Europe could plunge into a massive recession this year, as the UK economy shrinks by nearly 10%, the European Commission forecast on Tuesday.
Brussels predicts an 8.3% drop in GDP for the 27 European Union states in 2020, followed by a 5.8% rebound next year. While the eurozone is said to contract 8.7%, with a 6.1% increase in 2021.
Both outcomes would see worse declines and a weaker recovery than the economic downturn which was previously forecast by the commission in May.
The UK economy is predicted to fall by 9.75% in 2020, making it among the worst afflicted economies in Europe, although France, Spain, and Italy will suffer a worse collapse with GDP falling by 10.6%, 10.9%, and 11.2% respectively.
Germany - the EU's largest economy - is forecast to see a 6.3% fall in GDP and the Netherlands will see a less severe downturn at -6.8%, while Poland will be the least badly hit with a 4.6% fall.
“The risk of an increasing divergence was the rationale for proposing our common recovery plan and this risk appears to be materialising”, said Paolo Gentiloni, the EU commissioner for the economy.
“This is why it is so important to reach a swift agreement on the recovery plan proposed by the commission – to inject both new confidence and new financing into our economies at this critical time", he added.
The EU official claims there are a variety of risks that could lead to economic forecasts becoming more pessimistic, including a potential second wave of coronavirus which will result in a further lockdown.
Predictions pertaining to the UK economy were “predominantly to the downside”, according to the Commission. However, the current model presumes ongoing trade relations - which are poised to end on 31 December 2020.
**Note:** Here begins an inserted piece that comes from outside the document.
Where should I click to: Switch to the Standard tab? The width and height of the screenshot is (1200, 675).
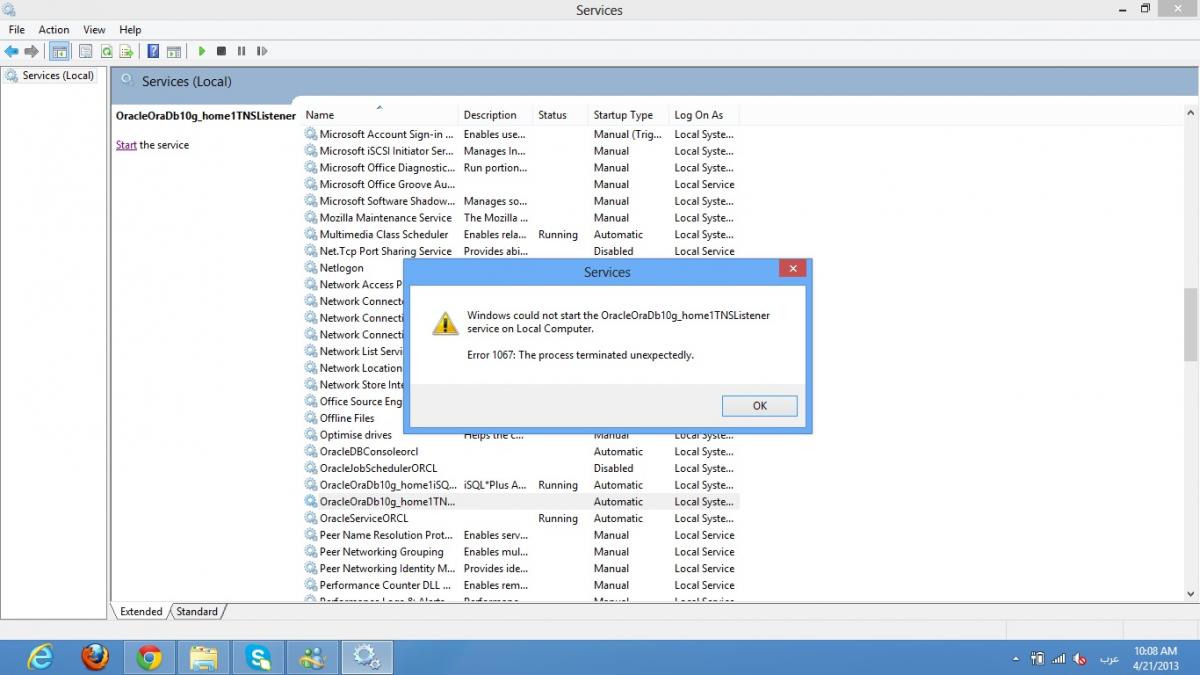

The UK has passed the deadline for seeking an extension to the current transition period and talks between the two sides have stalled. After the UK leaves the EU's single market and customs union, trading between the UK and the bloc will become more difficult, even if a deal is agreed.
The commission said that failing to reach a deal would be “an important risk” that would be “particularly negative for the UK”. The report was published just 10 days before EU leaders meet in Brussels to put together a €750 billion recovery package, following a Franco-German offer to provide support to countries worst affected.
While all members agree they want a plan finalised by summer, it continues to be resisted by the “frugal four” - Austria, Denmark, Sweden and the Netherlands, who oppose grants, instead preferring a loan scheme.
The European Commission claims that loans will increase the national debt burden while warning that a disproportionate economic recovery could leave certain members trailing behind in growth for years.